WOODWARD: Yeah…if you were an al Qaeda leader or part of the insurgency in Iraq, or one of these renegade militias, and you knew about what they were able to do, you’d get your ass outta town.

Back before the Iraq invasion, air power was all the rage. In the wake of the Kosovo intervention, advocates of invasion were celebrating “one of the great revolutions in military history: the revolution of air power,” and suggesting that, America having thus mastered the art of war, toppling Saddam Hussein’s regime and installing democracy in Iraq would not be difficult. It didn’t quite work out that way.

While it’s a positive thing that such a prominent figure as Bob Woodward is attempting to correct the record on the surge, pushing back on the simplistic establishment consensus which holds that “we were losing, then Bush sent more troops, and now we’re winning,” Woodward’s heavy breathing over “collaborative warfare” is distinctly evocative of the previous heavy breathing over bombs that can go down chimneys.

As with the national security establishment’s erstwhile romance with air power, the idea that we’ve discovered the “key” to counterinsurgency brings with it the possibility that, armed with a shiny new doctrine, U.S. policymakers will feel emboldened to propose and undertake — and media elites will be induced to support — all kinds of new and inherently unpredictable military interventions against various and sundry future new Hitlers, forgetting the most important lesson of counterinsurgency: Don’t get in situations where you have to engage in counterinsurgency.

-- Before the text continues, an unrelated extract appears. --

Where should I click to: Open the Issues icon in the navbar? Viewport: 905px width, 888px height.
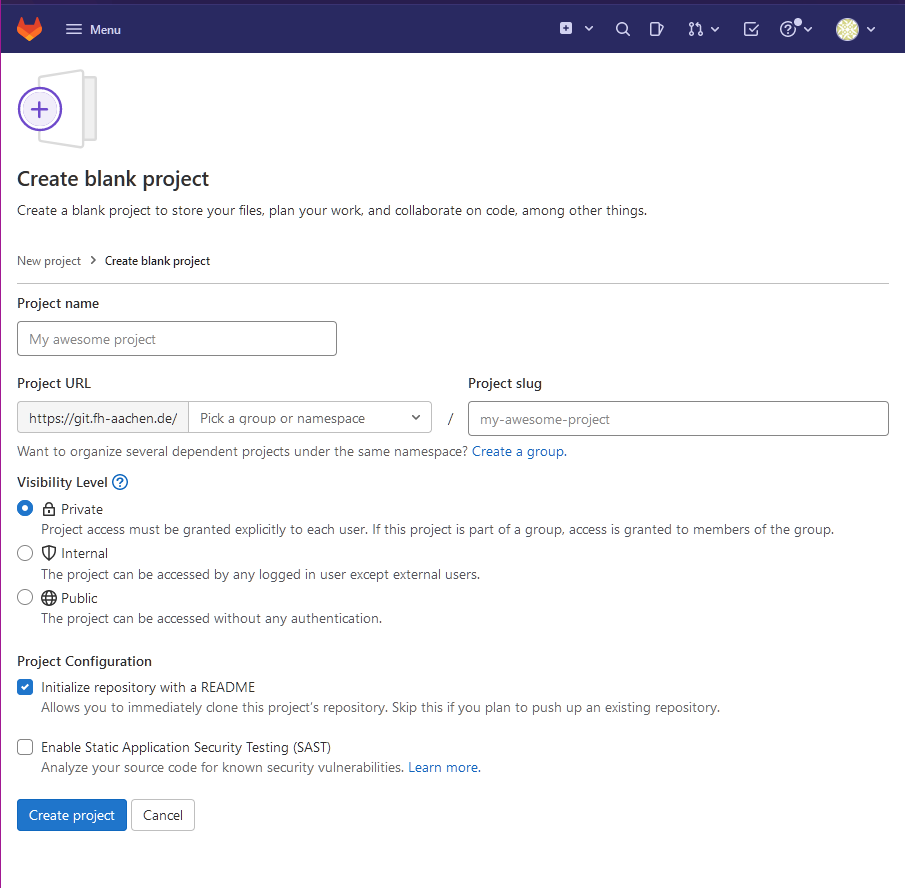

4 Responses to “Is ‘Collaborative Warfare’ The New ‘Shock And Awe’?”

  1. stateofthedivision Says:

    Get your ass out of town and make trouble somewhere else? It’s known as whack-a-mole. Bet some of them end up in Afghanistan or Pakistan.

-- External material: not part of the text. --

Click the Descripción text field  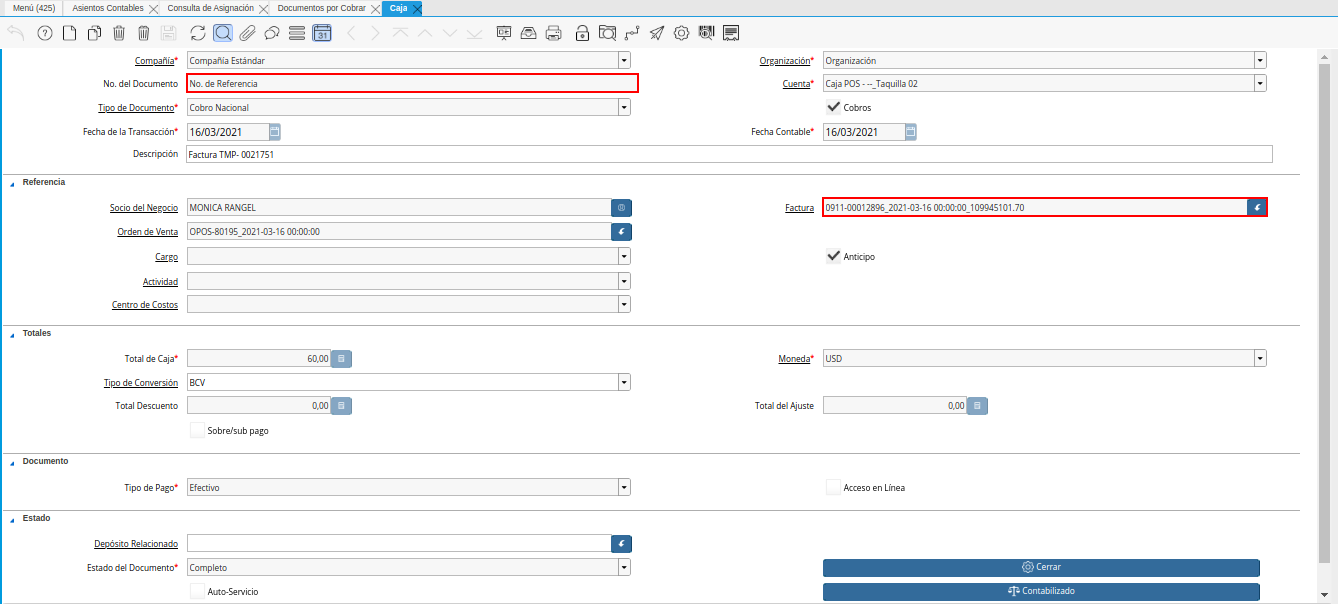729,154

    While DARPA spends kajllions on new ways to harm God’s children, Bush floats kajillions to make banks and investment companies whole. The plan is to spend it all, leaving little to help cover 47 million without insurance.

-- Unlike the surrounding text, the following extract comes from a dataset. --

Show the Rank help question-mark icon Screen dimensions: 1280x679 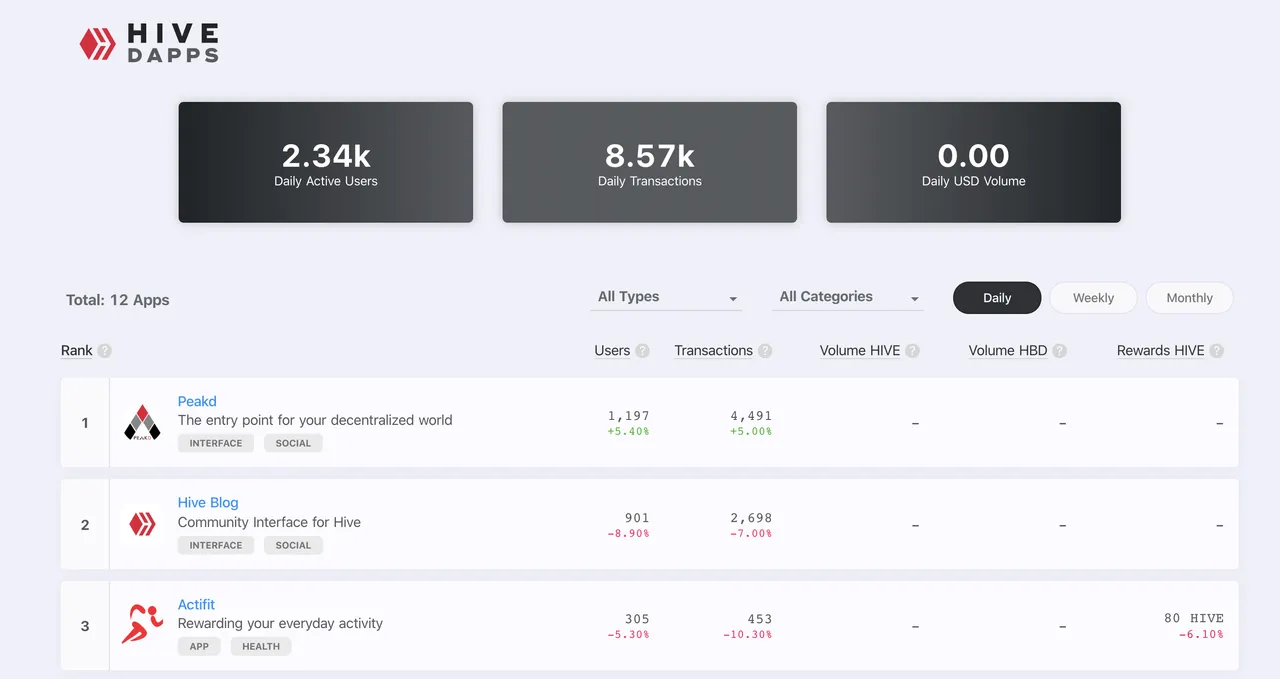pos(104,351)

  2. stateofthedivision Says:

    Signal intercepts and human intelligence? That sounds like infiltration and intelligence gathering…what most people wanted after 9-11. That’s the only thing that will work against a few thousand Islamic fundamentalists.

    That is, if Bush didn’t grow their numbers exponentially. Their cause was getting the U.S. to quit tampering in their neighborhood.


  3. Michael Lafferty Says:

    Actually, I am baffled that General Patreus, often and incorrectly cited as the Army’s foremost expert on combating insurgencies, would have suddenly ‘discovered’ collaborative warfare.

    As an electronic warfare qualified tactical military intelligence officer, with experience in military police and civil affairs operations, I’ve been familiar with this process for more than thirty years. So has anyone and everyone else with experience at the division intelligence level, along with multitudes of combat arms officers, warrant officers, non-commissioned officer and enlisted personnel involved in the gathering, analysis and dissemination of intelligence on the battlefield.

    The breathless, secretive claims by Bob Woodward with regard to this tactic are, frankly, rather silly.


  4. Rick Y Says:

    The term ‘Surge’ has always been a reference to a series of things. The tactics pioneered by Col Sean McFarland, among others, were adopted more widely by Gen Petraeus, and the number of troops were increased to implement the counter-insurgency methods.

    Bush’s ‘New Way Forward‘ of January 2007 outlined a large (and to me, confusing) laundry list of changes. Maybe they add up to collaborative warfare.